-- Gegebener Text --

Und der Krefelder Finanzexperte Michael von Ameln, der auch Gründerinnen und Gründer betreut, berichtete von einer jungen Selbstständigen, die ihre Existenzgründung angesichts der bürokratischen Hürden beinahe aufgegeben hätte. Die Anmeldung einer gewerblichen oder freiberuflichen Tätigkeit ist nur über das Steuer-Portal Elster möglich. Aber: Für Elster ist eine Steuer-Nummer erforderlich, die erst bei der erstmaligen Steuererklärung vergeben wird. „Das bringt Menschen zum Verzweifeln“, so der Krefelder Unternehmer.
Der Finanzminister machte vor allem zwei Ursachen für die schwache Verwaltungsdigitalisierung verantwortlich: einerseits den Drang in Deutschland, immer große, allumfassende Lösungen zu suchen, und andererseits den Datenschutz. „Der Datenschutz in Deutschland ist strenger als in anderen Ländern. Außerdem hat die Diskussion in Deutschland dafür gesorgt, dass Verwaltungsmitarbeitende sehr große Vorsicht beim Umgang mit Daten an Tag legen“, sagte Optendrenk. Die Sorge der Mitarbeitenden vor möglichen Folgen eines Verstoßes gegen den Datenschutz verhindere an vielen Stellen dringend notwendige pragmatische Lösungen. „Der Staat muss Anreize schaffen, damit Mitarbeiter und Unternehmer, Start-Ups und Traditionsunternehmen ihren Forschergeist wiederentdecken. Als Landesregierung tun wir, was wir können, um gegenzusteuern und Rahmenbedingungen zu verbessern. Nur so schaffen wir den Freiraum, der nötig ist, damit Innovationen entstehen“, so der Minister weiter.

-- Gegebene Daten --
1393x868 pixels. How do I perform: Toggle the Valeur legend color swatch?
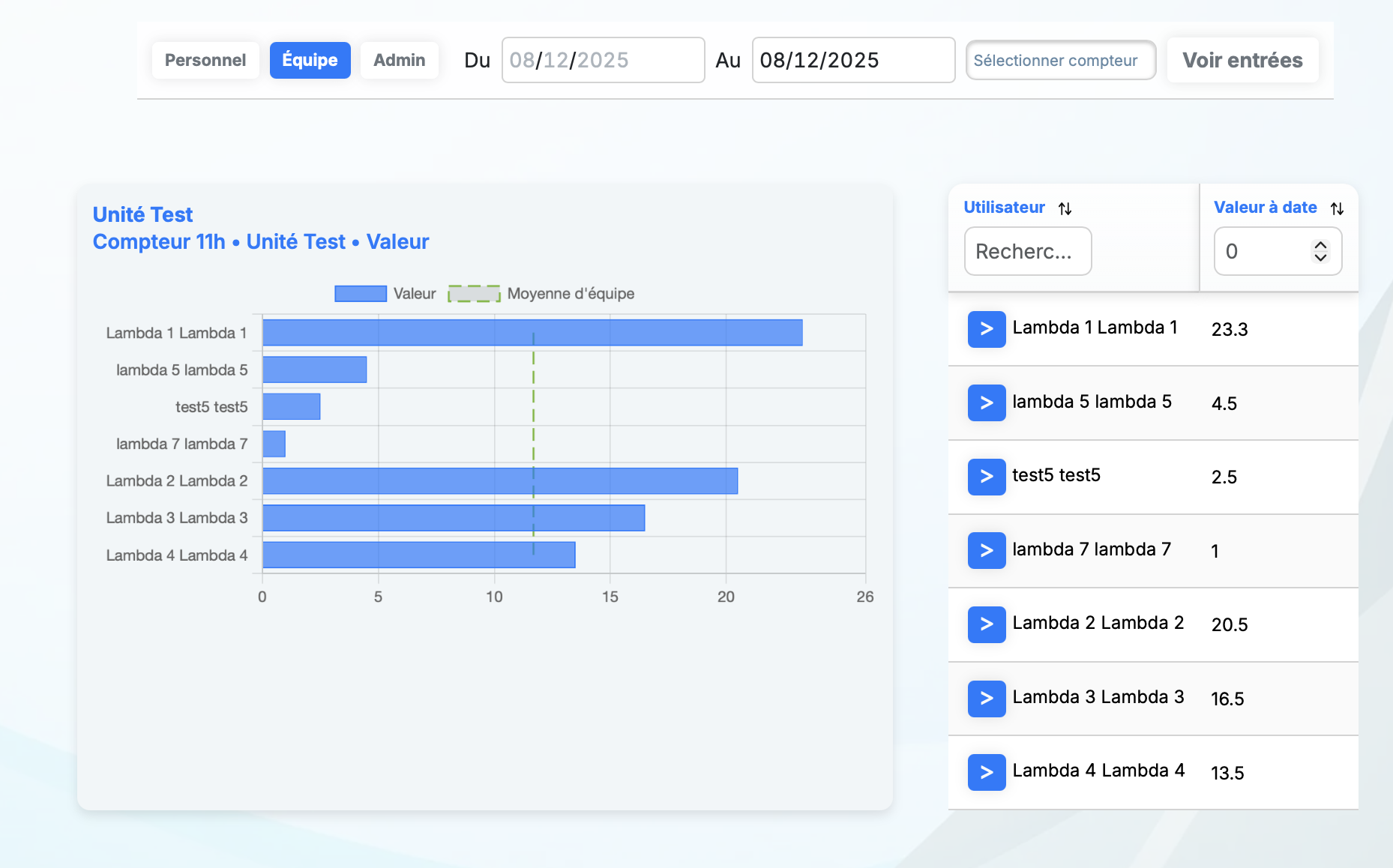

-- Aufgabenstellung --
Schreiben Sie aus dem Text über die Digitalisierung der Verwaltung den Abschnitt wortgetreu ab, der mit „Und der Krefelder“ beginnt und mit „der Krefelder Unternehmer.“ endet. Für die Bearbeitung werden die Zeilen nicht benötigt.

-- Lösung --
Und der Krefelder Finanzexperte Michael von Ameln, der auch Gründerinnen und Gründer betreut, berichtete von einer jungen Selbstständigen, die ihre Existenzgründung angesichts der bürokratischen Hürden beinahe aufgegeben hätte. Die Anmeldung einer gewerblichen oder freiberuflichen Tätigkeit ist nur über das Steuer-Portal Elster möglich. Aber: Für Elster ist eine Steuer-Nummer erforderlich, die erst bei der erstmaligen Steuererklärung vergeben wird. „Das bringt Menschen zum Verzweifeln“, so der Krefelder Unternehmer.